Dataset entries:
------------------------------------------------

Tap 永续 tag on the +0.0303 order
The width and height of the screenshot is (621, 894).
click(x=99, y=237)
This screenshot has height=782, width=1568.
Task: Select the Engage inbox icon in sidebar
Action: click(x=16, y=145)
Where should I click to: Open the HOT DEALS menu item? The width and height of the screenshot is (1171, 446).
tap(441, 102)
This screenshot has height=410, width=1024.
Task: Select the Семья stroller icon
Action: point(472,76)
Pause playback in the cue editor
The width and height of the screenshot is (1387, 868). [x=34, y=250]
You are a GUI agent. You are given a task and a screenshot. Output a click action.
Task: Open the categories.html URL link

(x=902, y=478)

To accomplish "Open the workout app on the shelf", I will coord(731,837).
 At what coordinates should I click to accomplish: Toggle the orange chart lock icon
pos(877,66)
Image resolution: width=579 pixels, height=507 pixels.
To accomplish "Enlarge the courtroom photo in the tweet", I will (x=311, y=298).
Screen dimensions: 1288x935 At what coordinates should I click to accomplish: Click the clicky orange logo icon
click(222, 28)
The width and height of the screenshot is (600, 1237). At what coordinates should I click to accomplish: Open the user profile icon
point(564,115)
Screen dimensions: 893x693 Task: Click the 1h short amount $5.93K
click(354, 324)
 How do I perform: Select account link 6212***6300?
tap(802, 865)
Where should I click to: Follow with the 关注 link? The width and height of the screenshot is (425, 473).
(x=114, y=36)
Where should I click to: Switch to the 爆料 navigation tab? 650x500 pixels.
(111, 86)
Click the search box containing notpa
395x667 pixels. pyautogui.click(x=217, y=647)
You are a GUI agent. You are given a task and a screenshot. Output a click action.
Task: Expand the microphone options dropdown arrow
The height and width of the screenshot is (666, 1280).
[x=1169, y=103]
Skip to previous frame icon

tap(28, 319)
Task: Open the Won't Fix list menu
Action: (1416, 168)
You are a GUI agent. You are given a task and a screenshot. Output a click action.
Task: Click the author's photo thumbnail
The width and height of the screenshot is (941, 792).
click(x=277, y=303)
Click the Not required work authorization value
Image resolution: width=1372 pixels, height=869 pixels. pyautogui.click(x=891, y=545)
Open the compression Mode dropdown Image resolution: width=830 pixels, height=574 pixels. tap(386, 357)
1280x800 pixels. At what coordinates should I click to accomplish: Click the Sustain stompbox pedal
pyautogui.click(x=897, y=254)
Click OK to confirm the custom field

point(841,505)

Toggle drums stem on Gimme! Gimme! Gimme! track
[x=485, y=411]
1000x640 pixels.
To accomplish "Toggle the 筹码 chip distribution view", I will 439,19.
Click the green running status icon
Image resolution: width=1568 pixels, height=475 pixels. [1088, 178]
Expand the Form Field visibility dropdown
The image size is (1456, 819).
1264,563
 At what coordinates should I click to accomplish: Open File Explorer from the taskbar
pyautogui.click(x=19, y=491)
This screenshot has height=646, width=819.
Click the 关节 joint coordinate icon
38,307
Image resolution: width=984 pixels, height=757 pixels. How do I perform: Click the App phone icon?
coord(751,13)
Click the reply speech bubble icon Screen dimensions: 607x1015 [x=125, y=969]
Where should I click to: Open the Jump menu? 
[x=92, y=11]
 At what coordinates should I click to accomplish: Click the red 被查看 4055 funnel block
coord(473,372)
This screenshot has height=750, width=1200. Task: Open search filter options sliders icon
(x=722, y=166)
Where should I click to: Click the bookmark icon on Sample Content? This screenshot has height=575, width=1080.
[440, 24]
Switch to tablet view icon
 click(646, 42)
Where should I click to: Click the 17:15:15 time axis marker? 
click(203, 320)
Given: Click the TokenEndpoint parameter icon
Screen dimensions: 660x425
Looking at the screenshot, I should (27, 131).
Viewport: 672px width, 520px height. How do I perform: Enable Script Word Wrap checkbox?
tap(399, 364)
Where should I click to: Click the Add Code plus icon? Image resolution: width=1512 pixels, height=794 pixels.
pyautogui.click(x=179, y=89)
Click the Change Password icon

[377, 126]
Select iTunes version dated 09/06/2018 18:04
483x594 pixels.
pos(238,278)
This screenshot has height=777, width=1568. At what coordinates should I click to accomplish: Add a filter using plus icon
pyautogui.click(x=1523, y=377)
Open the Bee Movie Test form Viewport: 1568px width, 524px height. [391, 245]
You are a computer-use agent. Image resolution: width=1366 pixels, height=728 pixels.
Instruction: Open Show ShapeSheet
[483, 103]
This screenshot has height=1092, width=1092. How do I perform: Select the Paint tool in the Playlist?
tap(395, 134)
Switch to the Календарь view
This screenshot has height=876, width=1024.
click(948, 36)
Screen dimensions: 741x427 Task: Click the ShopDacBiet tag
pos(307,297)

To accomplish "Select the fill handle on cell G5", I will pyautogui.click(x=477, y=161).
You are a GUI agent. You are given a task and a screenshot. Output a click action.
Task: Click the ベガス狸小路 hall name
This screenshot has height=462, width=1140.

------------------------------------------------

- Aim of the exercise -
Please set down, with no changes, the line that contains "Task: Click the ベガス狸小路 hall name" and all the lines after it until the entries end; write nothing besides them.

- Output for this exercise -
Task: Click the ベガス狸小路 hall name
This screenshot has height=462, width=1140.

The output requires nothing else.